About this task:
Please print out every line of the material, unchanged.

Entries shown:
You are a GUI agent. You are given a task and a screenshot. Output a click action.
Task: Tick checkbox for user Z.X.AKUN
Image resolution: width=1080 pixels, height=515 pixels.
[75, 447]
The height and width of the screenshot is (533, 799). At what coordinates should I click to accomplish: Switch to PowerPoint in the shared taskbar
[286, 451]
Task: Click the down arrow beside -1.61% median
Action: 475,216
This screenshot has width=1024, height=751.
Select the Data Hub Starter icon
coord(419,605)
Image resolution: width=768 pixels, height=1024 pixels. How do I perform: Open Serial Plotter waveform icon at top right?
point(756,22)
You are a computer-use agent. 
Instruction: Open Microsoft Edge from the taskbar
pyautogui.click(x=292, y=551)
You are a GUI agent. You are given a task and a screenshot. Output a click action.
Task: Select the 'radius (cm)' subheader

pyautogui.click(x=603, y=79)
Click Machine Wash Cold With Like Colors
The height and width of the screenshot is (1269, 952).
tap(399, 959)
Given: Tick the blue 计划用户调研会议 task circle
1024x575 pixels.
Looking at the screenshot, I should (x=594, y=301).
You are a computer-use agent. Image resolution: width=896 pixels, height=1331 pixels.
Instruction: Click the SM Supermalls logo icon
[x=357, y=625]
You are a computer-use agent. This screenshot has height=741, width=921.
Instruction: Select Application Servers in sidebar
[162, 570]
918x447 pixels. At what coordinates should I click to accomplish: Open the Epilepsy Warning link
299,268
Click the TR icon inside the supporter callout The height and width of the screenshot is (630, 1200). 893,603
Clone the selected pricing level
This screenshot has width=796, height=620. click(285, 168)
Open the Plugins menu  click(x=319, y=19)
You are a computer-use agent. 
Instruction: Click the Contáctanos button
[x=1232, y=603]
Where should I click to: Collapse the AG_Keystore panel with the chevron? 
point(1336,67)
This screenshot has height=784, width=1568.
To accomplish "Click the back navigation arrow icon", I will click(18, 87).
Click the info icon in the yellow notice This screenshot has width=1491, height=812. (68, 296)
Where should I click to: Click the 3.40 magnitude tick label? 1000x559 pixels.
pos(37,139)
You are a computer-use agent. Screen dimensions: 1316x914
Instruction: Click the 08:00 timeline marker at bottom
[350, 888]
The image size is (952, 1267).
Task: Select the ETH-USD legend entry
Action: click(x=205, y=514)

Solved problem:
You are a GUI agent. You are given a task and a screenshot. Output a click action.
Task: Tick checkbox for user Z.X.AKUN
Image resolution: width=1080 pixels, height=515 pixels.
[75, 447]
The height and width of the screenshot is (533, 799). At what coordinates should I click to accomplish: Switch to PowerPoint in the shared taskbar
[286, 451]
Task: Click the down arrow beside -1.61% median
Action: 475,216
This screenshot has width=1024, height=751.
Select the Data Hub Starter icon
coord(419,605)
Image resolution: width=768 pixels, height=1024 pixels. How do I perform: Open Serial Plotter waveform icon at top right?
point(756,22)
You are a computer-use agent. 
Instruction: Open Microsoft Edge from the taskbar
pyautogui.click(x=292, y=551)
You are a GUI agent. You are given a task and a screenshot. Output a click action.
Task: Select the 'radius (cm)' subheader

pyautogui.click(x=603, y=79)
Click Machine Wash Cold With Like Colors
The height and width of the screenshot is (1269, 952).
tap(399, 959)
Given: Tick the blue 计划用户调研会议 task circle
1024x575 pixels.
Looking at the screenshot, I should (x=594, y=301).
You are a computer-use agent. Image resolution: width=896 pixels, height=1331 pixels.
Instruction: Click the SM Supermalls logo icon
[x=357, y=625]
You are a computer-use agent. This screenshot has height=741, width=921.
Instruction: Select Application Servers in sidebar
[162, 570]
918x447 pixels. At what coordinates should I click to accomplish: Open the Epilepsy Warning link
299,268
Click the TR icon inside the supporter callout The height and width of the screenshot is (630, 1200). 893,603
Clone the selected pricing level
This screenshot has width=796, height=620. click(285, 168)
Open the Plugins menu  click(x=319, y=19)
You are a computer-use agent. 
Instruction: Click the Contáctanos button
[x=1232, y=603]
Where should I click to: Collapse the AG_Keystore panel with the chevron? 
point(1336,67)
This screenshot has height=784, width=1568.
To accomplish "Click the back navigation arrow icon", I will click(18, 87).
Click the info icon in the yellow notice This screenshot has width=1491, height=812. (68, 296)
Where should I click to: Click the 3.40 magnitude tick label? 1000x559 pixels.
pos(37,139)
You are a computer-use agent. Screen dimensions: 1316x914
Instruction: Click the 08:00 timeline marker at bottom
[350, 888]
The image size is (952, 1267).
Task: Select the ETH-USD legend entry
Action: click(x=205, y=514)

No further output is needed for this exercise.